Fitzgerald compared post-Civil War Ireland to "Sleeping Beauty, kissed awake by the European Union." With EU-membership, Ireland opened up to the outside world, and better education was made available, especially to women. But the Celtic Tiger also brought "a certain hubris" to the nation that now finds itself in deep crisis. Economically, Ireland is in a more difficult situation than Austria, with the unemployment rate heading towards 15% next year, he said. But on the plus side, Fitzgerald noted that Ireland’s demographics are reason for hope, as Ireland does not have as big a "graying problem" as the rest of Europe.

The third keynote presentation was given by the Irish filmmakers Lenny Abrahamson and Mark O’Halloran, who have recently come to fame through their award-winning feature films Adam & Paul (2004) and Garage (2008). They talked about the rise of Irish filmmaking in the 1990s, noting that "for a long time, saying that you wanted to be a filmmaker in Ireland was a bit like saying you wanted to be an astronaut."

Coming to Dublin from the West of Ireland, O’Halloran was particularly shocked by the heroin junkies in Dublin city streets and started taking notes about his daily observations. It was these notes that went into the making of Adam & Paul. Their penchant for vignettes of everyday characters and social outsiders is in part a political choice:

"We made Adam & Paul and Garage at a time when Ireland was busy congratulating itself about what a fabulous country it was," Abrahamson said. "It seemed there were lots of other stories that weren’t being told."

It was a packed weekend, nearly 100 presentations in three days in dozens of well-attended sessions.
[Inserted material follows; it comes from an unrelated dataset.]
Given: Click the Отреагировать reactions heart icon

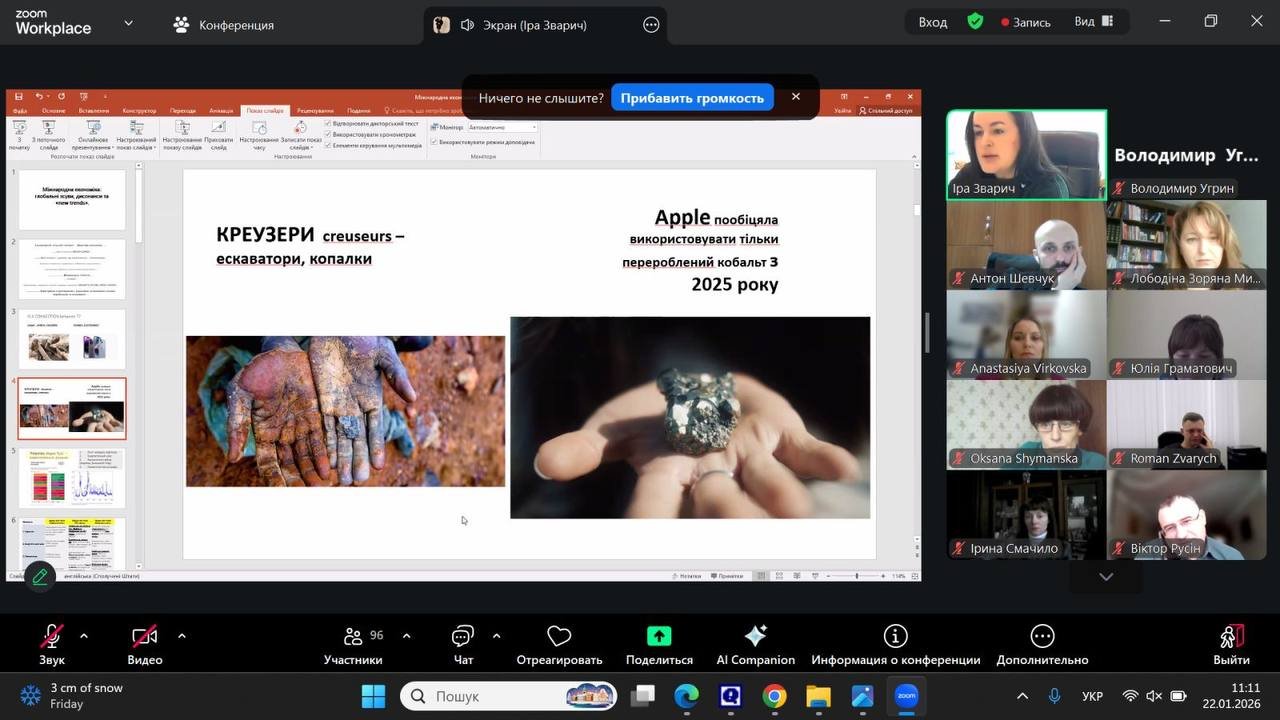Looking at the screenshot, I should [559, 637].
In part, this seemed to be a response to the timeliness of the conference theme; the recent referendum for the Lisbon Treaty firmly put Ireland into the limelight again and made continental Europeans aware of "the island behind the island." In part, also, it appeared to reflect a tireless love of Irish literature, and the writers who have dominated the 20th century in vastly outsized proportion to their tiny country.

But the talks covered a broader field as well, reflecting the expanding terrain of Irish Studies throughout Europe, with contributions on history, philosophy, theology, politics, sociology, economics, sport, language, literature, theatre, film and media studies, and cultural studies. Scholars came from across the European map, from Braga in Portugal to Prague in the Czech Republic and from Gothenburg in Sweden to Cluj Napoca in Romania.

Participant Sandra Mayer was particularly amazed by the diversity of topics covered in the panels – from the unlikely connection between Wilde and Wagner, or the 19th-century oral tradition of Irish keeners, to teaching Irish history in British schools.

"It was a fantastic interdisciplinary experience," she said, "which, I am sure, will inspire new approaches to my own research."